Continuano i lavori della Comunità politica europea (Cpe), il forum informale tirato fuori dal cappello da Emmanuel Macron tre anni fa per coordinare le cancellerie del Vecchio continente sulle sfide comuni in questa delicata fase storica. La sesta edizione si tiene a Tirana, in Albania, e punta ad affrontare vari temi, dalla sicurezza alla migrazione passando per la competitività. La capitale albanese accoglierà i leader delle 47 nazioni partecipanti, che includono tra gli altri i 27 membri dell’Ue più Regno Unito, Ucraina, Turchia e i sei Paesi dei Balcani occidentali. Per ora, fanno sapere funzionari del Consiglio europeo, non sono arrivate disdette ufficiali da parte dei capi di Stato e di governo. Ad accoglierli sarà il padrone di casa, il premier Edi Rama, fresco di rielezione.

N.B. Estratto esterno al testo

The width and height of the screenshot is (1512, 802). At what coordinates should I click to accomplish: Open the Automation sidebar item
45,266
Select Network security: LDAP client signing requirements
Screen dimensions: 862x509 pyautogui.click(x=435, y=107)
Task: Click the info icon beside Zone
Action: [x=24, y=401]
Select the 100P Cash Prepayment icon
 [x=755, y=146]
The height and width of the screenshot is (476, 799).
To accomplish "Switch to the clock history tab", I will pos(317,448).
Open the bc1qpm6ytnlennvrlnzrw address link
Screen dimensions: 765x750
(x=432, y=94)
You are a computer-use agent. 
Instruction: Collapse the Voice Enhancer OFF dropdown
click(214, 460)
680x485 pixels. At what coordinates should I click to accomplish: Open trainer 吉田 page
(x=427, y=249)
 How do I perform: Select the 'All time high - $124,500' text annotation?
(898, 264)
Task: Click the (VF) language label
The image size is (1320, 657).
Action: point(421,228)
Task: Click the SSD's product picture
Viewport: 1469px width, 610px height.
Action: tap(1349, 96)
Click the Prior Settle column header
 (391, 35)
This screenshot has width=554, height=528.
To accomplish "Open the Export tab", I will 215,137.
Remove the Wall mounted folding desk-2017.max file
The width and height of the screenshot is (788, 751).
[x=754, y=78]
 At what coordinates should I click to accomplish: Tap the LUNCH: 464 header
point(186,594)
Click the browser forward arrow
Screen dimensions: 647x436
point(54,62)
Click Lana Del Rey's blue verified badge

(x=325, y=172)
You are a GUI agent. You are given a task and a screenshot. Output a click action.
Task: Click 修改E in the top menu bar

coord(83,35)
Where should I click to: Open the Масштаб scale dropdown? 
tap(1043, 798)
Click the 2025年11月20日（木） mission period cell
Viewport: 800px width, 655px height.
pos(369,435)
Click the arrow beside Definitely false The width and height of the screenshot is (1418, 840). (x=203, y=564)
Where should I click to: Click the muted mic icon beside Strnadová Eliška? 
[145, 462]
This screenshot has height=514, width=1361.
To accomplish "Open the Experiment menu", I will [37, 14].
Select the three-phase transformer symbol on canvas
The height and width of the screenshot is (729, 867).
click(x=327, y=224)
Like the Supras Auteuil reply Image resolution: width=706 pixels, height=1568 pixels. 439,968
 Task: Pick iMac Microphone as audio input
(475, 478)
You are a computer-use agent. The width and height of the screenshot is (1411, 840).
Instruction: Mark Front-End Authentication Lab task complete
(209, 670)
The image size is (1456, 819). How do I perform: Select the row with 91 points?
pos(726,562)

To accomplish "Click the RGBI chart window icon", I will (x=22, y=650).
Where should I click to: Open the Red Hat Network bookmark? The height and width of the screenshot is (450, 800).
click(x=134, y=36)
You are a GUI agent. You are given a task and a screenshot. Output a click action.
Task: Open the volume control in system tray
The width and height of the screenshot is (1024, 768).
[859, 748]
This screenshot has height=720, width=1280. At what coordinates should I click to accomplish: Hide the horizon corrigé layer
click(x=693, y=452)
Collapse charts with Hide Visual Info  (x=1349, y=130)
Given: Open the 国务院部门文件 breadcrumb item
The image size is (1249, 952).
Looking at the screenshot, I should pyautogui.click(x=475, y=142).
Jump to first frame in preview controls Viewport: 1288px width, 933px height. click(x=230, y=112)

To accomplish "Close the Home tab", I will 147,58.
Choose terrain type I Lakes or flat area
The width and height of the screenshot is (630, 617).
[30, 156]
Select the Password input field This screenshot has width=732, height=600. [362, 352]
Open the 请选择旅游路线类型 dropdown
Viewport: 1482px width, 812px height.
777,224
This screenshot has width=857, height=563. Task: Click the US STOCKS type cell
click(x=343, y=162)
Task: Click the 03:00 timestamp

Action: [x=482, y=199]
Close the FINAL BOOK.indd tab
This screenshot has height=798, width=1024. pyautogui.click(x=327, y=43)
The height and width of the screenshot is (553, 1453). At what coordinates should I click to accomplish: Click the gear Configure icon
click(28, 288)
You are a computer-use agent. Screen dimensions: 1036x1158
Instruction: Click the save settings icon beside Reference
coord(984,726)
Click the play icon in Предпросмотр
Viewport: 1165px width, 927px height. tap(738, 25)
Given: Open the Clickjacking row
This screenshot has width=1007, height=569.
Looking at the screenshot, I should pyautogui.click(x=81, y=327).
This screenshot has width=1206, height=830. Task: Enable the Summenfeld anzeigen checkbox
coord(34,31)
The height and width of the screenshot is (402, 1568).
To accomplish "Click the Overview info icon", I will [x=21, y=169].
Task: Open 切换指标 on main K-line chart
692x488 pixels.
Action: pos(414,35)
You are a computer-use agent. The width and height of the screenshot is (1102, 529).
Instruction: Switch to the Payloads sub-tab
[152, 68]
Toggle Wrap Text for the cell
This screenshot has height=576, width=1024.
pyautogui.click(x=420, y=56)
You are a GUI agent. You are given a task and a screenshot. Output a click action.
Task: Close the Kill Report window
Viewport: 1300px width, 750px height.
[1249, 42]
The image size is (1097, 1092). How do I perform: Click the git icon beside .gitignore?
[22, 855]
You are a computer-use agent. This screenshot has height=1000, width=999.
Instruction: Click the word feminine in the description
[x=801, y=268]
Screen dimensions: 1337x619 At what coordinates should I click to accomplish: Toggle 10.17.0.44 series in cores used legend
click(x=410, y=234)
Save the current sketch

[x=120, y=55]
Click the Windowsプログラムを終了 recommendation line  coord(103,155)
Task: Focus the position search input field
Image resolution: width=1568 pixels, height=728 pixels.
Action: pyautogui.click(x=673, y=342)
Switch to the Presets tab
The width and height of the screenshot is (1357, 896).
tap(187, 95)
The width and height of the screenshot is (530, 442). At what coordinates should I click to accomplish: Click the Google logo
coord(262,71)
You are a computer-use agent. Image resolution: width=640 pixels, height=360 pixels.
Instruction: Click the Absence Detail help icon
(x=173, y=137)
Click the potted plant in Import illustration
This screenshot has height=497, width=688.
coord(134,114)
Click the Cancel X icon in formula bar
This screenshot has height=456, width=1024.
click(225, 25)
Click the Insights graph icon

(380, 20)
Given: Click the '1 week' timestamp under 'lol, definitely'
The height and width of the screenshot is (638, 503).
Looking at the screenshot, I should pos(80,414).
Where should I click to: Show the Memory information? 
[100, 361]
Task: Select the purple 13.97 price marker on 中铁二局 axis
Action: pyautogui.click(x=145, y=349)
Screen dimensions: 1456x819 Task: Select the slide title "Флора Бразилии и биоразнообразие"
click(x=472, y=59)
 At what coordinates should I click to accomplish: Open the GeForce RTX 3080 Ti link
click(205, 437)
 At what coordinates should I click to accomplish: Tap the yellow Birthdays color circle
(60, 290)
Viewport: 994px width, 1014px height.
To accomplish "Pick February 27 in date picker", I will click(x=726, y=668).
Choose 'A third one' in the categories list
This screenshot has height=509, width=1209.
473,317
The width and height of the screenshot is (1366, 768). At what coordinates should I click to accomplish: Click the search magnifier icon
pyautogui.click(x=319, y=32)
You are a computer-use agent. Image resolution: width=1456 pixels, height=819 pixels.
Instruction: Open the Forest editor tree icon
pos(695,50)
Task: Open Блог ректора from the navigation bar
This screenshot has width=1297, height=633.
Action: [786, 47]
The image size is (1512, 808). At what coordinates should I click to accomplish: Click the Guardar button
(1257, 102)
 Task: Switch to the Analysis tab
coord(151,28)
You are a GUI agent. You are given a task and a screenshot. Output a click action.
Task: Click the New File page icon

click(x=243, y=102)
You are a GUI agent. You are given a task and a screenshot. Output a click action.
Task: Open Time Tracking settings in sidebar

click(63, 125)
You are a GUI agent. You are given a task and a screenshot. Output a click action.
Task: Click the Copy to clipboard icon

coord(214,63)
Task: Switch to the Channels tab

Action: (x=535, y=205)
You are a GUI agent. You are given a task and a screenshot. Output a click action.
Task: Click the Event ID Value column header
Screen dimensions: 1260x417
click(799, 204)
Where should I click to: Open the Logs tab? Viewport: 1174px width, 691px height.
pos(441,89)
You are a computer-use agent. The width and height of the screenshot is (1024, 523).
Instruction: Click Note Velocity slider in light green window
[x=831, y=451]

I lavori si concentreranno su tre ambiti principali, definiti in termini vaghi per permettere a tutti di offrire contributi specifici rispetto ai propri interessi e alle proprie esperienze. A livello di coreografia, il summit si aprirà e si chiuderà con due sessioni plenarie, mentre nel pomeriggio i partecipanti si divideranno in tre tavoli tematici, ciascuno dei quali sarà co-presieduto da uno Stato membro dell’Ue e da uno extra-Ue. Nella dimensione della difesa e della sicurezza, il fulcro delle discussioni sarà incentrato sul conflitto in Ucraina e sulla difesa continentale (diversi membri della Cpe fanno parte contemporaneamente anche della coalizione dei volenterosi a egida franco-britannica), ma si parlerà anche di come proteggere i processi democratici dalle cosiddette operazioni Fimi (interferenze e manipolazioni straniere, costantemente nel mirino di Bruxelles).
La tavola rotonda su competitività e sicurezza economica toccherà elementi come l’innovazione, le infrastrutture digitali, la sostenibilità energetica, la crescita industriale e la sicurezza delle catene di approvvigionamento. Non si parlerà invece di dazi, in quanto per i Ventisette la politica commerciale è una competenza della Commissione Ue. Infine, nel terzo gruppo si scambieranno idee, suggerimenti e buone pratiche relativamente a migrazione legale e cooperazione coi Paesi terzi, ma anche rientro (e mantenimento) dei cervelli, emancipazione delle giovani generazioni e mobilità transnazionale nell’era dell’intelligenza artificiale. Trattandosi di un forum informale di dialogo e cooperazione politica, non sono previsti documenti finali di conclusioni: questo, nelle intenzioni degli organizzatori, dovrebbe consentire ai leader di discutere in maniera più franca. Soprattutto, sottolineano fonti Ue, si tratta di un’ottima occasione per incontri bilaterali o plurilaterali ai margini dei lavori, permettendo a capi di Stato e di governo di confrontarsi direttamente su singole questioni urgenti.